> [EXERCISE BRIEF]:
Using the word "Оферта" as the filter, copy each matching line from the records.

(Stored records)

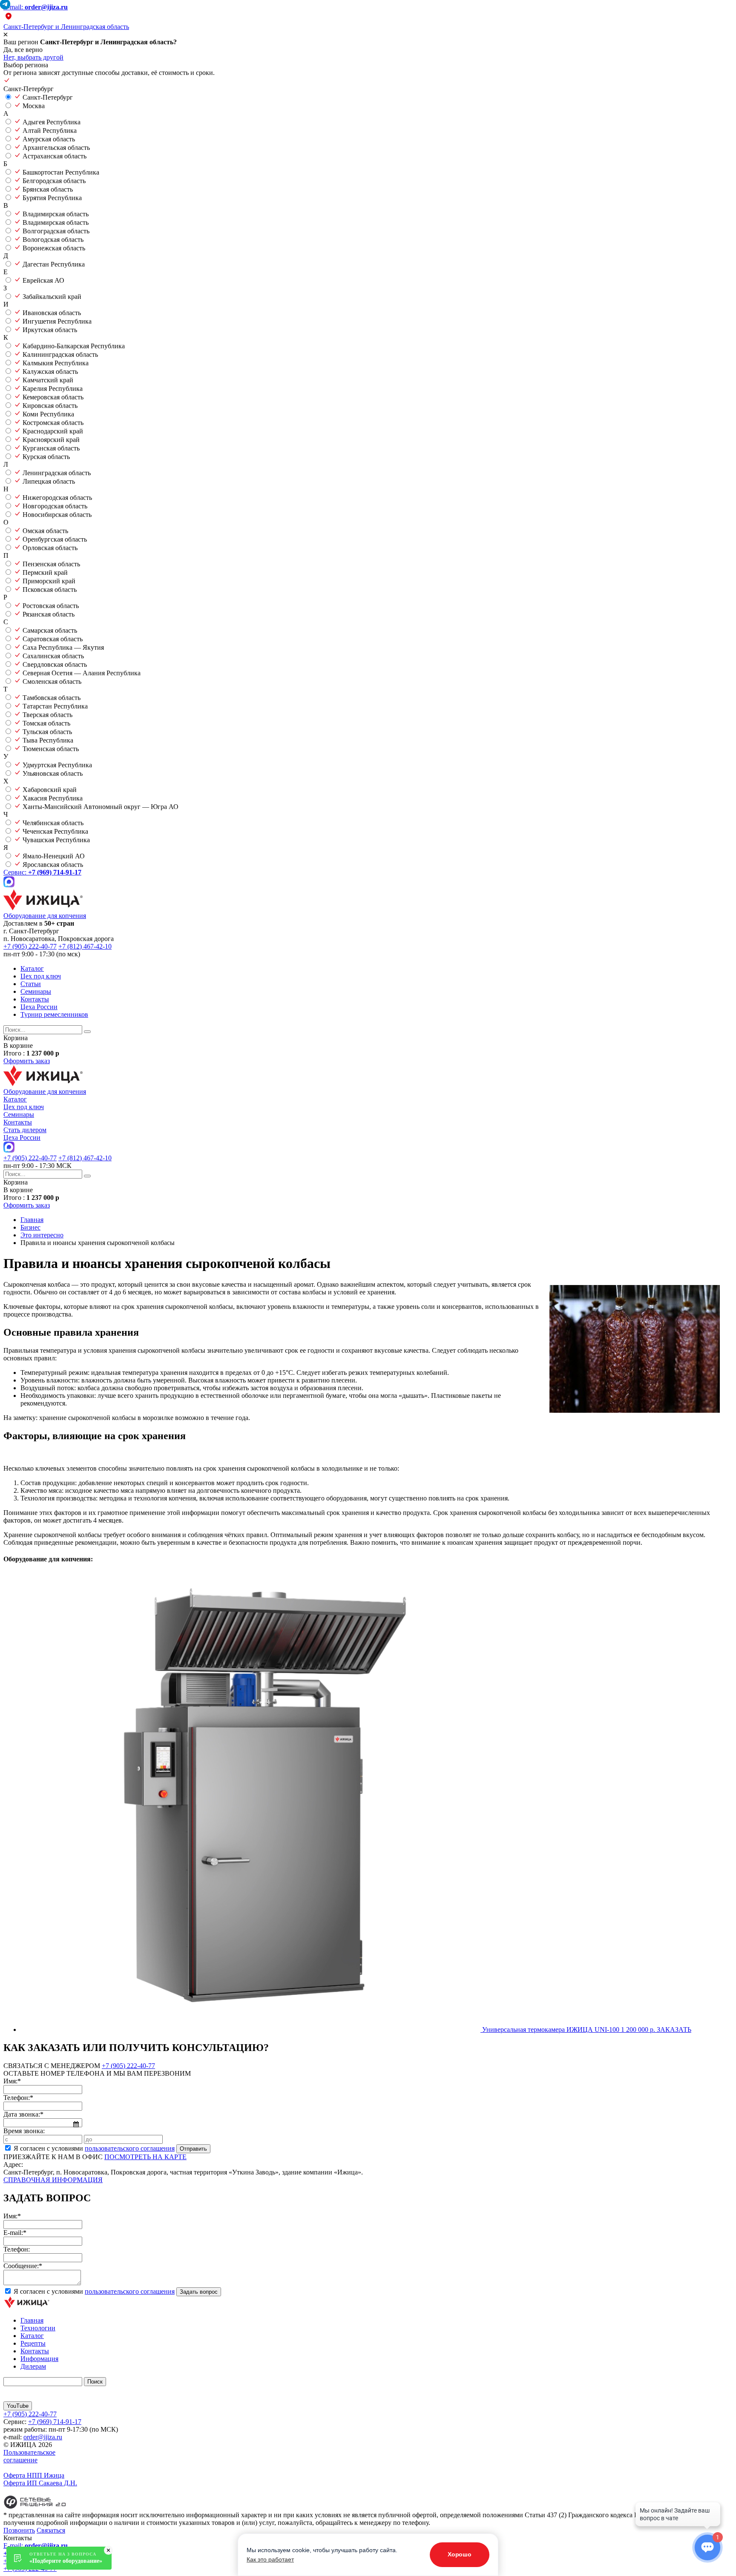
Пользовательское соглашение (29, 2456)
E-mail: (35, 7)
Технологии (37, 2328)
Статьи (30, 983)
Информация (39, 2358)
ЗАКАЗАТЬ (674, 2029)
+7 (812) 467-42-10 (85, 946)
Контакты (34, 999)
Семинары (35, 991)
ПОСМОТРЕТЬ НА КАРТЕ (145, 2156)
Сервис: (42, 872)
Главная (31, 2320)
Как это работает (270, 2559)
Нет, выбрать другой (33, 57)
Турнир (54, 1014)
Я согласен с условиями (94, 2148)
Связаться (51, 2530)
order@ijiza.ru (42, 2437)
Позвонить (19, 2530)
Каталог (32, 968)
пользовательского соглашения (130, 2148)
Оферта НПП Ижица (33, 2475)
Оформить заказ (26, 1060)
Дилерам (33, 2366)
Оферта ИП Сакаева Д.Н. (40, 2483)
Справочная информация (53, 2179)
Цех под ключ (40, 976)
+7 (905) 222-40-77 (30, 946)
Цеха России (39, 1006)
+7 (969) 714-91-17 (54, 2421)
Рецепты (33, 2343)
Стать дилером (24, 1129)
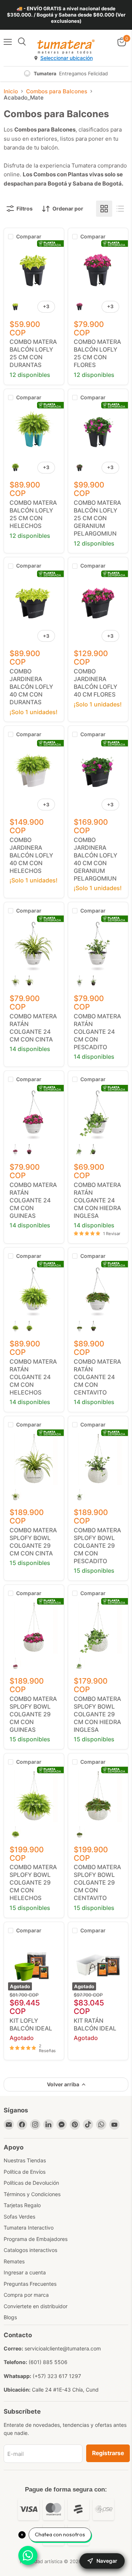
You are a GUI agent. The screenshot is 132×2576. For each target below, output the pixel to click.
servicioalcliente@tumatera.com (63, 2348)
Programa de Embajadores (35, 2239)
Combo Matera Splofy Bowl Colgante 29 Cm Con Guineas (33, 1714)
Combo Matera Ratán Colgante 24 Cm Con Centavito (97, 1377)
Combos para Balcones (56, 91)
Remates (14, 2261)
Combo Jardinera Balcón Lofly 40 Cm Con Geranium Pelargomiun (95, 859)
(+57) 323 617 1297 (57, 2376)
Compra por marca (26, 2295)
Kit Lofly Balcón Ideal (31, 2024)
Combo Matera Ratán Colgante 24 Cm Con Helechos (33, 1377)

--

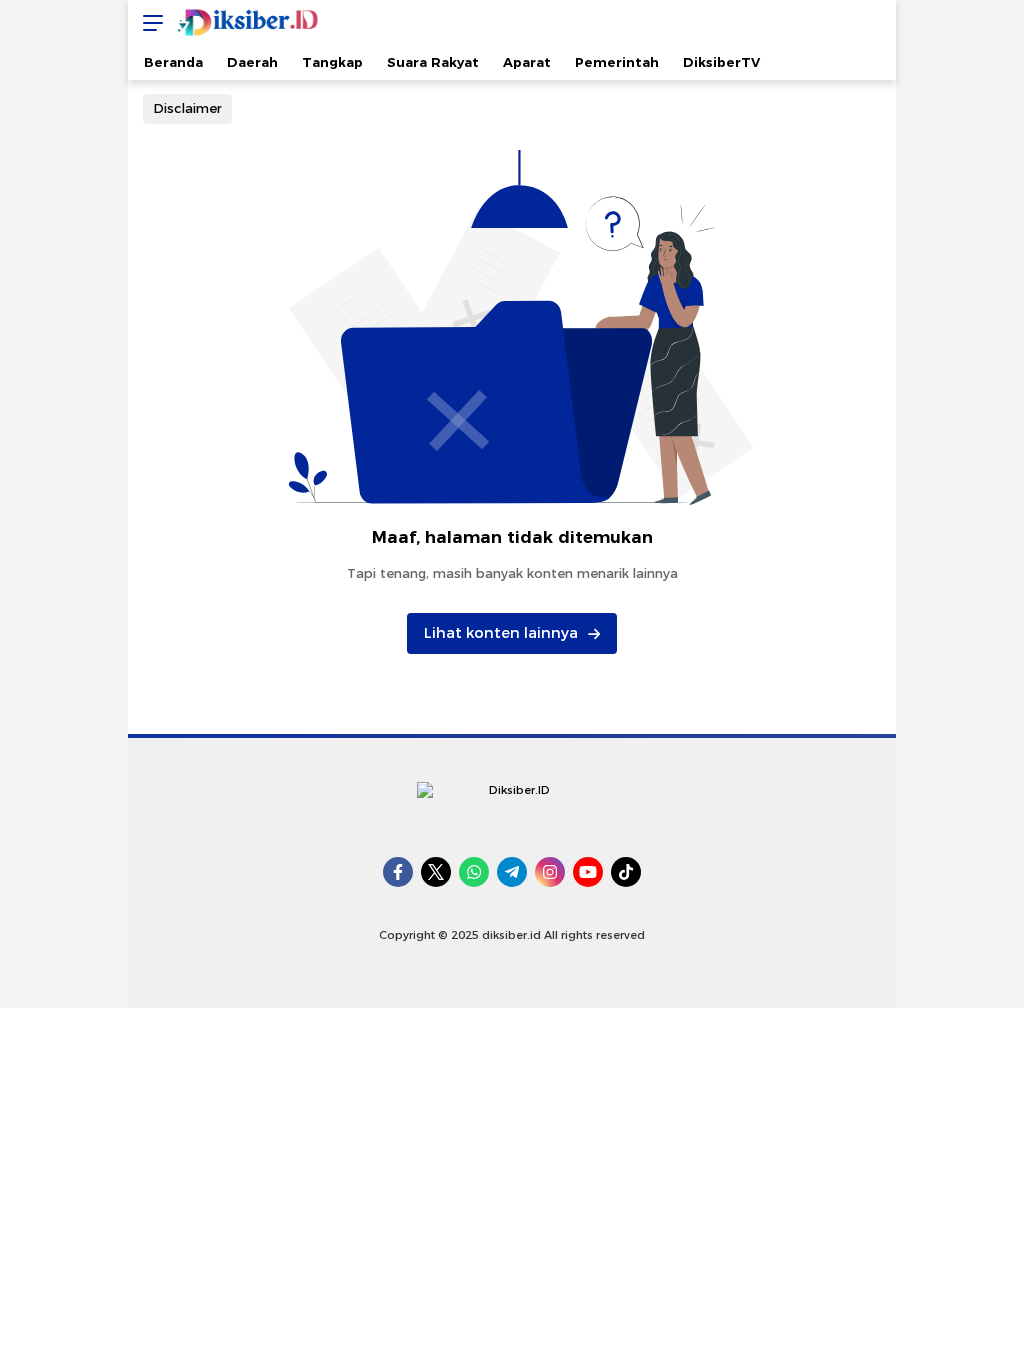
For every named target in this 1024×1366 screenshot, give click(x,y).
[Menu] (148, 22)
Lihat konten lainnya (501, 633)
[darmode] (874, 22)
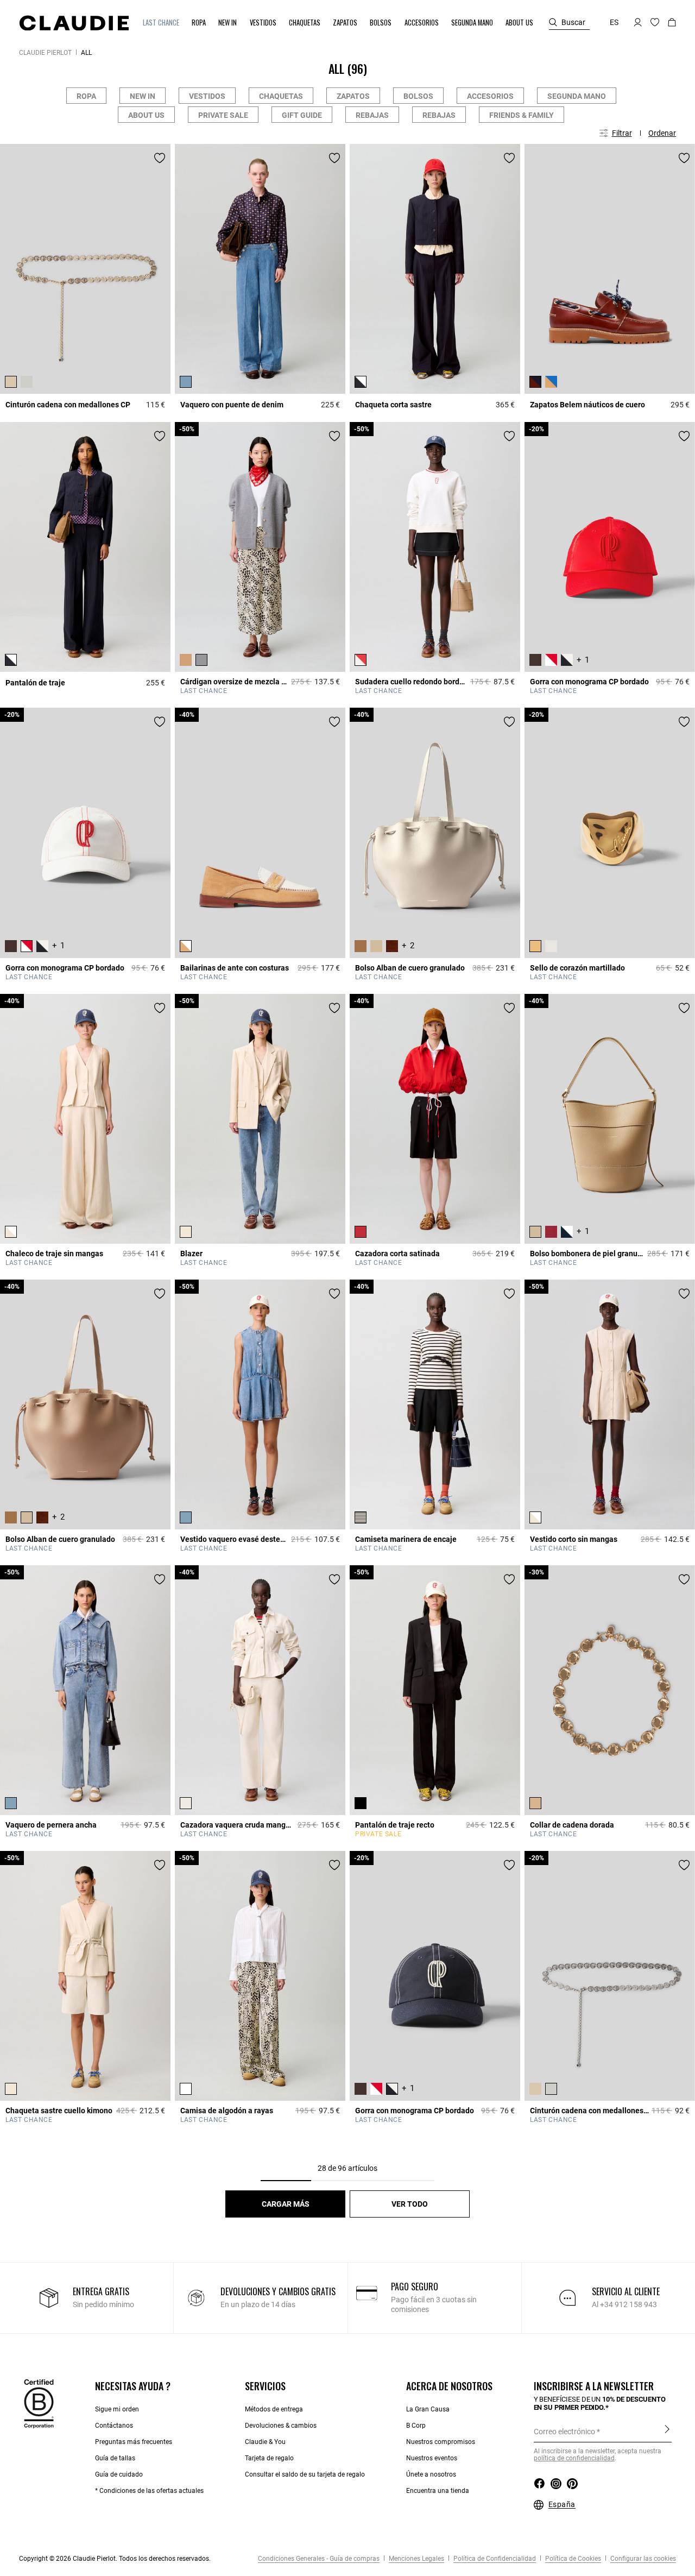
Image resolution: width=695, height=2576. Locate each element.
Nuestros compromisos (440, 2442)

> [OUTPUT OF THE EXERCISE]:
Оферта НПП Ижица (33, 2475)
Оферта ИП Сакаева Д.Н. (40, 2483)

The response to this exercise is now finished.